**Given instruction**
Please copy this listing line for line, with no changes.
-- begin --
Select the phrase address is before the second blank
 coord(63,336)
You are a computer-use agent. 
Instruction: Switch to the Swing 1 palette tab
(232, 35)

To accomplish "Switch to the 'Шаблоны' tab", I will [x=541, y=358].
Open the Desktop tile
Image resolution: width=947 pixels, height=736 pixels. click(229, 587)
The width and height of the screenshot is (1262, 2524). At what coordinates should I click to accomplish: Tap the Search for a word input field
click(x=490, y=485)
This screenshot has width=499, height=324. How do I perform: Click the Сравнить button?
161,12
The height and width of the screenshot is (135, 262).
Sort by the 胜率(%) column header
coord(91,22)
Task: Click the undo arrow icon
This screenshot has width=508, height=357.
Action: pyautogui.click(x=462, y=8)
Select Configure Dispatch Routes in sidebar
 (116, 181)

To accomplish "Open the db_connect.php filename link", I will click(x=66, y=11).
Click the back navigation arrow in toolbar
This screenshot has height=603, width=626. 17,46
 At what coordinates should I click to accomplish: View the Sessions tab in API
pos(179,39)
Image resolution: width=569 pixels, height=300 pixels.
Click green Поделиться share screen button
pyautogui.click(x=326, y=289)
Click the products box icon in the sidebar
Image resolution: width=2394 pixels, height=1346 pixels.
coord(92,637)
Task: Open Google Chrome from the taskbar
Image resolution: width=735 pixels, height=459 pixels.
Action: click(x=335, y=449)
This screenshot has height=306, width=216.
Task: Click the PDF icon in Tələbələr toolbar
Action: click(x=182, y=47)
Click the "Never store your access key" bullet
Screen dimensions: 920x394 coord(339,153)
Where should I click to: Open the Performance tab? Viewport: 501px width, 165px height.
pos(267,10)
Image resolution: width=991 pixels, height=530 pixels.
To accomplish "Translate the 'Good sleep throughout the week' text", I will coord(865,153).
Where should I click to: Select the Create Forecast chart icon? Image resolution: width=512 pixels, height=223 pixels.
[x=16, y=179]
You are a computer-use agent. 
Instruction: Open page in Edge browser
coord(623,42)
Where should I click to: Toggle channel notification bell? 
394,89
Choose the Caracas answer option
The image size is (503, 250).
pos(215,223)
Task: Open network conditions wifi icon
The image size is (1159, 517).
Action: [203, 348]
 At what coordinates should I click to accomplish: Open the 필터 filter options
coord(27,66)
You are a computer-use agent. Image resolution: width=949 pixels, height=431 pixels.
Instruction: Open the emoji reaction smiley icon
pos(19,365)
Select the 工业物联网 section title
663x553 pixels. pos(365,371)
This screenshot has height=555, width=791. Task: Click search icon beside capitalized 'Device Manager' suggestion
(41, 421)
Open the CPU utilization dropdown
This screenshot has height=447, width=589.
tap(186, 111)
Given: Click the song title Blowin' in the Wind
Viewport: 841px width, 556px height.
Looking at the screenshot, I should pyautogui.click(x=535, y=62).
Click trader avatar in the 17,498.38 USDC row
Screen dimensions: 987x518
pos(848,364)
-- end --
**Exercise answer**
Select the phrase address is before the second blank
 coord(63,336)
You are a computer-use agent. 
Instruction: Switch to the Swing 1 palette tab
(232, 35)

To accomplish "Switch to the 'Шаблоны' tab", I will [x=541, y=358].
Open the Desktop tile
Image resolution: width=947 pixels, height=736 pixels. click(229, 587)
The width and height of the screenshot is (1262, 2524). At what coordinates should I click to accomplish: Tap the Search for a word input field
click(x=490, y=485)
This screenshot has width=499, height=324. How do I perform: Click the Сравнить button?
161,12
The height and width of the screenshot is (135, 262).
Sort by the 胜率(%) column header
coord(91,22)
Task: Click the undo arrow icon
This screenshot has width=508, height=357.
Action: pyautogui.click(x=462, y=8)
Select Configure Dispatch Routes in sidebar
 (116, 181)

To accomplish "Open the db_connect.php filename link", I will click(x=66, y=11).
Click the back navigation arrow in toolbar
This screenshot has height=603, width=626. 17,46
 At what coordinates should I click to accomplish: View the Sessions tab in API
pos(179,39)
Image resolution: width=569 pixels, height=300 pixels.
Click green Поделиться share screen button
pyautogui.click(x=326, y=289)
Click the products box icon in the sidebar
Image resolution: width=2394 pixels, height=1346 pixels.
coord(92,637)
Task: Open Google Chrome from the taskbar
Image resolution: width=735 pixels, height=459 pixels.
Action: click(x=335, y=449)
This screenshot has height=306, width=216.
Task: Click the PDF icon in Tələbələr toolbar
Action: click(x=182, y=47)
Click the "Never store your access key" bullet
Screen dimensions: 920x394 coord(339,153)
Where should I click to: Open the Performance tab? Viewport: 501px width, 165px height.
pos(267,10)
Image resolution: width=991 pixels, height=530 pixels.
To accomplish "Translate the 'Good sleep throughout the week' text", I will coord(865,153).
Where should I click to: Select the Create Forecast chart icon? Image resolution: width=512 pixels, height=223 pixels.
[x=16, y=179]
You are a computer-use agent. 
Instruction: Open page in Edge browser
coord(623,42)
Where should I click to: Toggle channel notification bell? 
394,89
Choose the Caracas answer option
The image size is (503, 250).
pos(215,223)
Task: Open network conditions wifi icon
The image size is (1159, 517).
Action: [203, 348]
 At what coordinates should I click to accomplish: Open the 필터 filter options
coord(27,66)
You are a computer-use agent. Image resolution: width=949 pixels, height=431 pixels.
Instruction: Open the emoji reaction smiley icon
pos(19,365)
Select the 工业物联网 section title
663x553 pixels. pos(365,371)
This screenshot has height=555, width=791. Task: Click search icon beside capitalized 'Device Manager' suggestion
(41, 421)
Open the CPU utilization dropdown
This screenshot has height=447, width=589.
tap(186, 111)
Given: Click the song title Blowin' in the Wind
Viewport: 841px width, 556px height.
Looking at the screenshot, I should pyautogui.click(x=535, y=62).
Click trader avatar in the 17,498.38 USDC row
Screen dimensions: 987x518
pos(848,364)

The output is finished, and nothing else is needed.